◆ **TEXTE PRÉSENTÉ**
______

Maximalisme
Le terme de maximalisme a servi à désigner plusieurs courants de la gauche socialiste, avec des contenus variables selon les contextes.
1 Historique[modifier | modifier le wikicode]
1.1 L'Internationale ouvrière[modifier | modifier le wikicode]
Le terme de « maximalisme » a beaucoup été utilisé à la Belle Epoque pour désigner les anarchistes ou les marxistes révolutionnaires.
L'Internationale ouvrière (1889-1914), qui basait sa théorie sur le marxisme, faisait une séparation nette entre d'un côté un programme minimum (revendications immédiates sur les droits démocratiques, les conditions de travail, etc.) et de l'autre le programme maximum (réalisation du socialisme avec collectivisation des moyens de production, etc.).
Dans la pratique, les différents partis social-démocrates de l'Internationale ne parlaient que très peu de l'horizon socialiste, remis à un avenir indéfini, et menaient une activité routinière, parlementaire et syndicale.
Dans ce contexte, les réformistes insistaient sur le programme minimum, et parmi certains révisionnistes allaient jusqu'à remettre en question la perspective de la révolution socialiste, théorisant un passage graduel au socialisme.
Le terme de « maximalisme » a globalement servi à désigner des courants vus comme à la gauche de la social-démocratie, car insistant sur le programme maximum.

______

◆ **OBJECTIF**
Pouvez-vous citer à l'identique le passage du texte sur le maximalisme situé entre « 1 Historique[modifier | » et « les marxistes révolutionnaires. », ces deux extrémités comprises ?

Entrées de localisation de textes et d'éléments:
______

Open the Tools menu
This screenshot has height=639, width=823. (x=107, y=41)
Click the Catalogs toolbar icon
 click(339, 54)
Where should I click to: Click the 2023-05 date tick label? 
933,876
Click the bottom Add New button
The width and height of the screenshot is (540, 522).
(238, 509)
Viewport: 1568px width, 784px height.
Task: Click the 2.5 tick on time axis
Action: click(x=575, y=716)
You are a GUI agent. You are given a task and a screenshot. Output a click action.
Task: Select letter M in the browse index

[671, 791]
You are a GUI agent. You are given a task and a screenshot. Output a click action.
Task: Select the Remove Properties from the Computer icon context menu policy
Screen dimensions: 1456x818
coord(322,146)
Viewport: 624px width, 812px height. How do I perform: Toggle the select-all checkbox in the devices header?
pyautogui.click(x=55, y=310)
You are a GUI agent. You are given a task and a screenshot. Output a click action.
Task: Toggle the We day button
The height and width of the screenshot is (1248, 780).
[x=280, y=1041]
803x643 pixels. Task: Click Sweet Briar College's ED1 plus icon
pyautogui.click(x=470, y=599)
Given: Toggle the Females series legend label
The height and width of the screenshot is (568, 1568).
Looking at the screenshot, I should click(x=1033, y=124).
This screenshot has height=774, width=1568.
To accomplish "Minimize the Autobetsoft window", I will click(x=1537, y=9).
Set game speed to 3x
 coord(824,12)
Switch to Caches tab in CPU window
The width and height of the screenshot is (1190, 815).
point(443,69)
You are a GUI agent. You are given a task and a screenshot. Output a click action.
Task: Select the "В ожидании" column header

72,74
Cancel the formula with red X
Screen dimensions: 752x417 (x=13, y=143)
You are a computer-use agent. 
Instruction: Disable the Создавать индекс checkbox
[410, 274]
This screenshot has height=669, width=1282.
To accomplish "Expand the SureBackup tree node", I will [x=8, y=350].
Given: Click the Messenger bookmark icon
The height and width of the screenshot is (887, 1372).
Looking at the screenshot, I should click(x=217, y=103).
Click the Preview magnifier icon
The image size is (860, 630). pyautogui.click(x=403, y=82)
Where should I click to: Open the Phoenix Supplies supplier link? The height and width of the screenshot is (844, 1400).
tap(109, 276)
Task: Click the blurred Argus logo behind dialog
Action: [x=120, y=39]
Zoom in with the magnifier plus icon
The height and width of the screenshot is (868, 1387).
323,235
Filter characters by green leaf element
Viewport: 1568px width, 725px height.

______

◆ **LA RÉPONSE**
1 Historique[modifier | modifier le wikicode]
1.1 L'Internationale ouvrière[modifier | modifier le wikicode]
Le terme de « maximalisme » a beaucoup été utilisé à la Belle Epoque pour désigner les anarchistes ou les marxistes révolutionnaires.